• **Exercise goal**: In the records below, find every line that contains "will" and list it.

• **Data items**:
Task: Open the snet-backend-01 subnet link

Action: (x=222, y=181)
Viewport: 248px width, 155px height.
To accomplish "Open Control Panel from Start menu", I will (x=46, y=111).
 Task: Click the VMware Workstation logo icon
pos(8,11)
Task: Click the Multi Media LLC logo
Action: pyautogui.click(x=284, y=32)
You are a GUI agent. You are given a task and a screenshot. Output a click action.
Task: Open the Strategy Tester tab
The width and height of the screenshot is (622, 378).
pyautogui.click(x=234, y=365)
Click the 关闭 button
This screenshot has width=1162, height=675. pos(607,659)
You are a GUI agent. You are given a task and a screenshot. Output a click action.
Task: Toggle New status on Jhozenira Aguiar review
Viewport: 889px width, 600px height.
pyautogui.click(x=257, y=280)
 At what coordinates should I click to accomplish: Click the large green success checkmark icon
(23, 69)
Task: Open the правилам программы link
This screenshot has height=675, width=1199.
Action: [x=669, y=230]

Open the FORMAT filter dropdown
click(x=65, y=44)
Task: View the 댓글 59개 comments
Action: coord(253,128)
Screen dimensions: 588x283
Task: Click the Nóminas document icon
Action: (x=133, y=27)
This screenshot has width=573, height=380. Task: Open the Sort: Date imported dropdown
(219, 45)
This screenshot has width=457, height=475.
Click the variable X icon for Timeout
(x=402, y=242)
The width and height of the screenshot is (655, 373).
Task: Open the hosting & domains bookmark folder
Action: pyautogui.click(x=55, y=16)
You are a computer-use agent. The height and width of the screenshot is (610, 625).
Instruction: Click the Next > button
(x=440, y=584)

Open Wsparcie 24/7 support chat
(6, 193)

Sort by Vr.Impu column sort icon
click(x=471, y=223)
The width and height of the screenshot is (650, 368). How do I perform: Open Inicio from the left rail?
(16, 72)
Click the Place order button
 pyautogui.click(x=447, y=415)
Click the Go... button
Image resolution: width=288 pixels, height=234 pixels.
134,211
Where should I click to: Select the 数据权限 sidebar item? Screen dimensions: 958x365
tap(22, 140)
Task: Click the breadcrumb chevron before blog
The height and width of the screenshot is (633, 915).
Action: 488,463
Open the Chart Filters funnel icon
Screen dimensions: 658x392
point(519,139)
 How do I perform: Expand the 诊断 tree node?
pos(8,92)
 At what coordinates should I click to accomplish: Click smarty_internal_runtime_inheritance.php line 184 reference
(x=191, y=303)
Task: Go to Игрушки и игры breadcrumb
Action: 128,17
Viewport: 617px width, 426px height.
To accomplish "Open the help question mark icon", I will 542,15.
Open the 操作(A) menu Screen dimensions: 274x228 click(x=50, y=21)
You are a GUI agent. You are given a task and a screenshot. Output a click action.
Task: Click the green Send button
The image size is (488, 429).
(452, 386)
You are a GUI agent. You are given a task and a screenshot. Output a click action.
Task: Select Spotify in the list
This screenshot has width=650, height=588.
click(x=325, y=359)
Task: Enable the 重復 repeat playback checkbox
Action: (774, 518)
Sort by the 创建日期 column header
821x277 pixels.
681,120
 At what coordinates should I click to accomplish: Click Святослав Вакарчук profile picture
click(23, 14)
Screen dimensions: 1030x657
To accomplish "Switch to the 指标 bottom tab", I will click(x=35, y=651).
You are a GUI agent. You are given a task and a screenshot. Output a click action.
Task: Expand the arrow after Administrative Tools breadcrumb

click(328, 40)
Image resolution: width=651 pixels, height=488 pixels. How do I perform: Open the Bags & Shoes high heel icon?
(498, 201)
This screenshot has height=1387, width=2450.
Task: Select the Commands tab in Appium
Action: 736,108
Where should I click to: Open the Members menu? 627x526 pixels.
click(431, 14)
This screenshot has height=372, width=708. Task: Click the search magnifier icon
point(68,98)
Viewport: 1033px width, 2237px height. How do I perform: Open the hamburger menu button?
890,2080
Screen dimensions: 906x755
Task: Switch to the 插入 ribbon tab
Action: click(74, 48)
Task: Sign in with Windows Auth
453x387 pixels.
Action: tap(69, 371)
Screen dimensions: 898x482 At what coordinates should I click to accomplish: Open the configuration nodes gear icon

• **Exercise solution**:
To accomplish "Open Control Panel from Start menu", I will (x=46, y=111).
To accomplish "Open the help question mark icon", I will 542,15.
To accomplish "Switch to the 指标 bottom tab", I will click(x=35, y=651).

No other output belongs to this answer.